魔物の森の入口にガチャ神社を設置したら、たしかにアイテムのレア度があがった。
ひとつは魔物の森のパワー。
もうひとつは訪れる冒険者のお願いパワー。
あと、私の経験も関係しているみたい。
ガチャを色んな人のために引く。
それを続けていると、自然と経験が増えてガチャレベルが上がっているみたい。
サロンの立体看板作った時、連続でガチャをしまくったからわかるけど、ガチャの回数制限がずいぶんと多くなった。
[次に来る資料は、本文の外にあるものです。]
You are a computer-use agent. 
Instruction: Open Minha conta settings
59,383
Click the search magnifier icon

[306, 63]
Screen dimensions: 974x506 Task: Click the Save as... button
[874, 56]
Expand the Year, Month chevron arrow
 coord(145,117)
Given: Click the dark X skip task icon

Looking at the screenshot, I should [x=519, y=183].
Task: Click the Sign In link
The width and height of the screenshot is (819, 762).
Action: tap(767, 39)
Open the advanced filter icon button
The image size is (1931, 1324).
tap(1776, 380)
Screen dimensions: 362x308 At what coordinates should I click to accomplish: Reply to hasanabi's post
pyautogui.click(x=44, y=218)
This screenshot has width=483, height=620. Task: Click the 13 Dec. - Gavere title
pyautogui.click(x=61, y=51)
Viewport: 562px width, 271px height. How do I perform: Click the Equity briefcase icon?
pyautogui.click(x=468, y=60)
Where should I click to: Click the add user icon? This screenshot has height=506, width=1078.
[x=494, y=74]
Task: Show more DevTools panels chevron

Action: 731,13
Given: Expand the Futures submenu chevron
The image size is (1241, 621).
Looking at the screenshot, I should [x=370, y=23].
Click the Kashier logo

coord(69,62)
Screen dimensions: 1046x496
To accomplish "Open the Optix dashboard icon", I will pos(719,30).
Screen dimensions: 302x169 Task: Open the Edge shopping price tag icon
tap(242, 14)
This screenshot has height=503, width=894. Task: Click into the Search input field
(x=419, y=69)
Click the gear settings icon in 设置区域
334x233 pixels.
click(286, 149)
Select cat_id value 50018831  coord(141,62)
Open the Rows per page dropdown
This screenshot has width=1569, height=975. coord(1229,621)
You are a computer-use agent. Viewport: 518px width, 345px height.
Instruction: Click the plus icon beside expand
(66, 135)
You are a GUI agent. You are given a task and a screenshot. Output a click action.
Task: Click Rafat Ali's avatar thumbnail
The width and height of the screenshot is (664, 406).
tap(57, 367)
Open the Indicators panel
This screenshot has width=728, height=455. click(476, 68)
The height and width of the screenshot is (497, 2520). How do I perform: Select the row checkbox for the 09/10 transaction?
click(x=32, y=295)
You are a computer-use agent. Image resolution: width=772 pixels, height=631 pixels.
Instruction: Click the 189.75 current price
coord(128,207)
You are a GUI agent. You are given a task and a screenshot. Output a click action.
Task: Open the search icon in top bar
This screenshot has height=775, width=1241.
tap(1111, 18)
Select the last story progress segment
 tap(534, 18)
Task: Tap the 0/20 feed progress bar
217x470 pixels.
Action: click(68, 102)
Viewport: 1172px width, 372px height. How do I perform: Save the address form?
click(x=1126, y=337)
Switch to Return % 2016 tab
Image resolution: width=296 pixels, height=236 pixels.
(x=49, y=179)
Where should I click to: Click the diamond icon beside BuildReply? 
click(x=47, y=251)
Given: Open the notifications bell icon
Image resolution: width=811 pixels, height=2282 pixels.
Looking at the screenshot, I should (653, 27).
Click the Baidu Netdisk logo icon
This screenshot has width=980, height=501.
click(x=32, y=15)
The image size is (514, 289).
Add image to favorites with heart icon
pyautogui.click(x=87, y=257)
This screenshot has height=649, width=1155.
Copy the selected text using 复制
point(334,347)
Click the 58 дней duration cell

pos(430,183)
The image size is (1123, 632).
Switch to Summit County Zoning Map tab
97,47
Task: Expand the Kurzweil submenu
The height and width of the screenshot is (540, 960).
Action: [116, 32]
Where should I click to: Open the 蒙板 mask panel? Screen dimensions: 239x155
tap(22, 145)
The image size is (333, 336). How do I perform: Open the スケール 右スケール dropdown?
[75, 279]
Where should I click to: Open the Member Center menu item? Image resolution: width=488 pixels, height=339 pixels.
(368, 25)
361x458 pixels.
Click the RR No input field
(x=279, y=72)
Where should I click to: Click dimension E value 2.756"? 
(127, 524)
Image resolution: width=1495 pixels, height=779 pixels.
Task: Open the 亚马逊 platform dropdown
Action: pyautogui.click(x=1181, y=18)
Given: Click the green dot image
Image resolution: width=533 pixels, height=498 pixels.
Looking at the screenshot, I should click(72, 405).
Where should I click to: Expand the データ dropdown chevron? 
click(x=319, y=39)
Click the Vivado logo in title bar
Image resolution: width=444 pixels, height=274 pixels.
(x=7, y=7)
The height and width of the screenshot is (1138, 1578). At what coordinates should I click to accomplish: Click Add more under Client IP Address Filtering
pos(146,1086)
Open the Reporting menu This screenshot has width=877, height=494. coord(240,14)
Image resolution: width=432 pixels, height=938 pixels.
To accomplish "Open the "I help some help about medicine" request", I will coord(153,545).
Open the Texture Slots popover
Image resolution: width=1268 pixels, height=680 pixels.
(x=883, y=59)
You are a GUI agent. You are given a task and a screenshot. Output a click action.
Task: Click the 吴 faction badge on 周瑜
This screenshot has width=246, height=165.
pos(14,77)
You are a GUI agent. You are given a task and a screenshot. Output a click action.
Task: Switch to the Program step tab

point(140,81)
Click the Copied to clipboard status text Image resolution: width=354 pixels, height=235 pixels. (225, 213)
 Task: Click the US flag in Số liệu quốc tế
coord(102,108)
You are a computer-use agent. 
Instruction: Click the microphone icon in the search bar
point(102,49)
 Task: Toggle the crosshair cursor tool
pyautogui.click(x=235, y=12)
この場所でガチャを引き続けてもレベルは上がっていくけど、もっと早く上げる方法をノーラと話していた。
「魔物の森の中、確かにパワーが強そうね」
「でしょ。だけど、魔物の森の中って危険だらけよね」
魔物の森。
広大な広さを持つ森で奥に行くほど強力な魔物が出ると言われている。
中心にはドラゴンがいると言われているけど実際に見た者はいない。
森の中心までいける冒険者はおらず、実際は中心がどうなっているのかは謎になっている。
「いいわね。魔物の森の中。行ってみようじゃない」
「ええっ。駄目ですよ、お嬢様」
「もちろん、ひとりじゃないわ。しっかりと護衛してくれる人を用意するから」
そう。
今、サロンには多くの冒険者がやってくる。
魔物の森に入る前に必ず寄ってくれる常連さんもいる。
その人たちに護衛してもらえれば、私が魔物の森に入っても大丈夫だろう。
魔物の森に入って、ガチャ神社を設置する。
ティーサロンと魔物の森は、瞬間移動でつなげばいい。
魔物の森の中ではどんなアイテムが出てくるのだろう。
いままではレア4が最高だった。
レア5も出てくるのかな。
「まずは優秀な冒険者集めね」
「パーティを作るのですね」
「うん、パーティ。パーティ・オブ・クリスよ」
「なんか、かっこいいっ」
次の目標は決まった。
魔物の森の中ね。
まずはどこまで行くか、相談に乗ってもらわないと。